Indexing AxisArrays by integer values (which don't start at 1...)

I use Axis Arrays for my modelling, but I’ve stumbled onto an annoying problem:

using AxisArrays

Y = [2019,2020] # years
x = [1, 2]

A = AxisArray(x, Y)

A[2019]
# ERROR: BoundsError: attempt to access 2-element Array{Int64,1} at index [2019]

A[atvalue(2019)]
# 1

I don’t particularly want to rewrite a bunch of my code to put atvalue everywhere, so I was wondering if there’s a cheeky workaround, e.g. make Y an Array of type something similar to Int but not Int, so that I can still write stuff like Y[2] - Y[1] == 1.

Suggestions?

I found a (partial) solution:

using AxisArrays
using Dates
Y = Year.([2019,2020]) # years

This sort of gives me the behaviour I want, though I eventually need the difference between years to calculate a discount rate, which wouldn’t work without some slight modification:

(Y[2] - Y[1])^0.95
# MethodError: no method matching ^(::Year, ::Float64)
(Y[2].value - Y[1].value)^0.95
# 1.00

Just introducing a wrapper type to deal with the AxisArray API is imho not very pretty.

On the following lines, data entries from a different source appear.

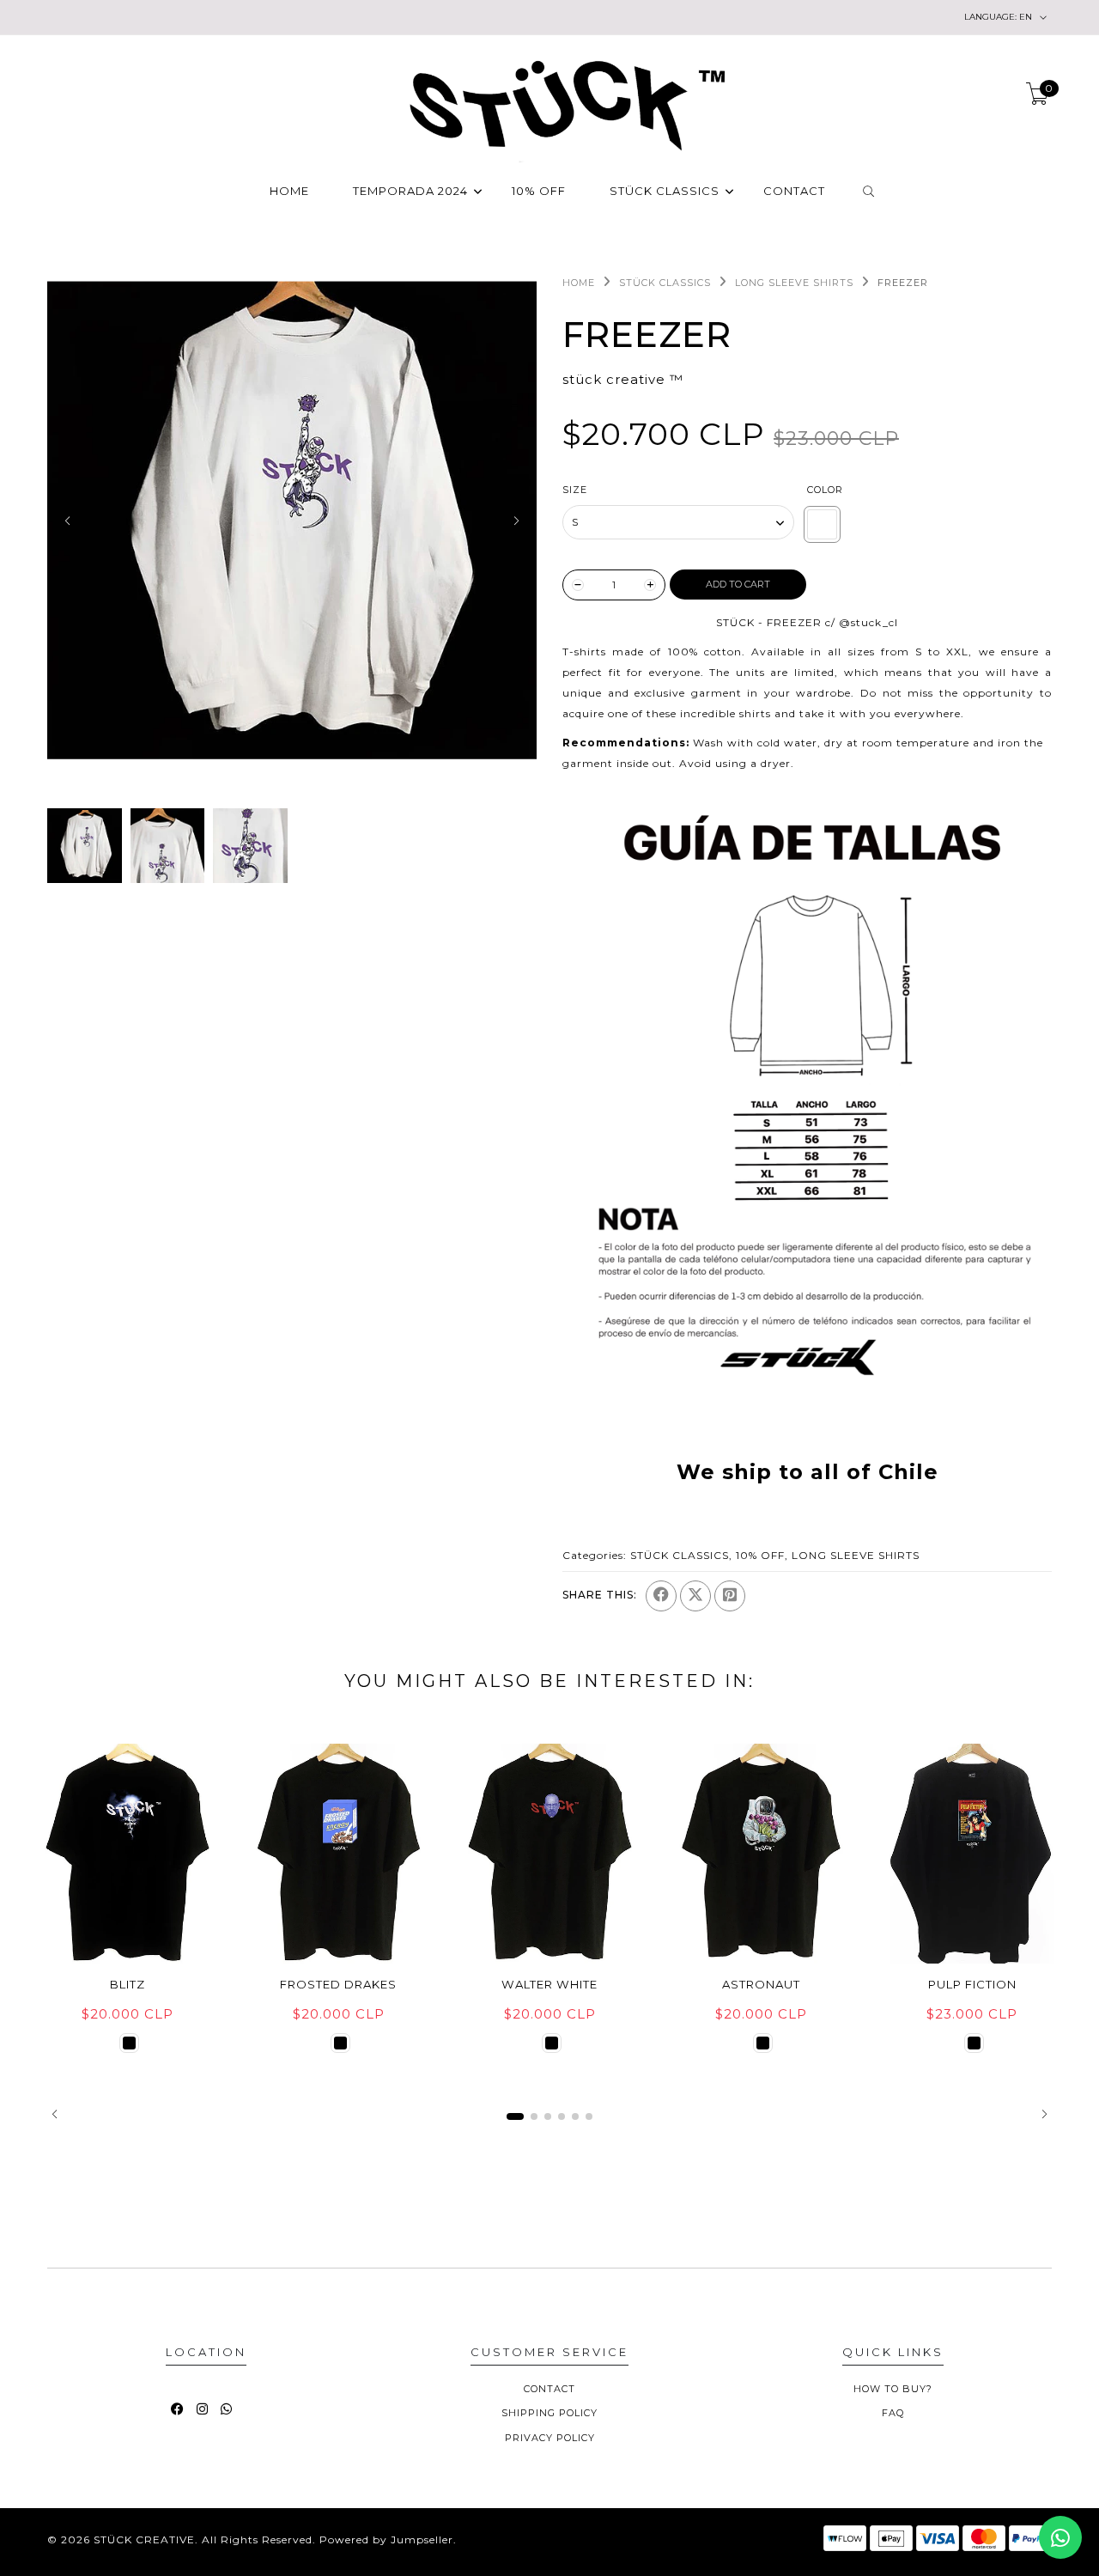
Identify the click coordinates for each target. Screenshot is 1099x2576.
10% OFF (539, 192)
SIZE (574, 490)
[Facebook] (661, 1595)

It is not clear to me why you need the AxisArray type.
Have you considered something like OrderedDict( Y.=>x) from the DataStructures package, or even OffsetArrays if you’re just dealing with increment-by-one years?

1 Like

Those are good suggestions.

One way for the package’s API to avoiding such ambiguities would be to always use A(2019) for lookup and A[1] for indexing, instead of guessing based on the type as AxisArrays does. The downside is that while A[1] = v goes to one setindex! call, A(2019) = v tries to define a function, so won’t work. Out of curiosity, do you need to write into the array like this in what you are doing, like A[Year(2019)] = v?

2 Likes

Have you considered something like OrderedDict( Y.=>x) from the DataStructures package, or even OffsetArrays if you’re just dealing with increment-by-one years?

I had actually started out with OrderedDicts, but I was starting to get annoyed with having to write comprehensions whenever I wanted to sum over a particular axis. I’m not particularly keen on going back to them at this point.

One way for the package’s API to avoiding such ambiguities would be to always use A(2019) for lookup and A[1] for indexing

That would be confusing though, no? Since () is really for function calls, so you would start to wonder whether I had a function called A. I do generally just fetch indices of the AxisArrays though, so something along those lines would be useful.

Short of any other suggestions, I might just define some super simple types to index my AxisArrays. Though I have a feeling that might come back to bite me in the arse at some point…

Take a look at DimensionalData.jl. It’s perhaps closer to what you’re looking for?

Well, isn’t the root confusion here that A[y] can mean either indexing (y ∈ eachindex(A)) or atvalue lookup? You know which one you want, but the computer guesses wrong.

OffsetArrays.jl doesn’t have this problem, there is only indexing. It wouldn’t be hard to make a similar array-like type which allows non-contiguous indices, but IIRC lots of things assume that axes of AbstractArrays are UnitRanges, i.e. consecutive integers. Dictionaries don’t have this problem as they don’t try to also be AbstractArrays. Perhaps Dictionaries.jl is what you want?

d1 = Dict([2018, 2020] .=> [1, 2π])
sum(d1) # error

using Dictionaries
d2 = Dictionary([2018, 2020], [1, 2π])
sum(d2)
d2 ./ 10

As far as I know that package doesn’t guess, and requires you to mark lookup by At():

using DimensionalData
da = DimensionalArray([1, 2π], (Dim{:year}([2018, 2020]),))
da[At(2018)] == da[1]

ah indeed. Thanks!

Offset arrays isn’t what I want, since I would also like to be able have indices which are strings. As I said before, I moved away from OrderedDicts and Dicts in general simply because I wanted to be able to write stuff like sum(A[:,"PV",1]) instead of sum(A[y,"PV",1] for y=Y). This is of course a minor issue.

What I really want is for AxisArrays to always do A[atvalue.(y)]. So I could just redefine getindex(AxisArray) to always do this within my module?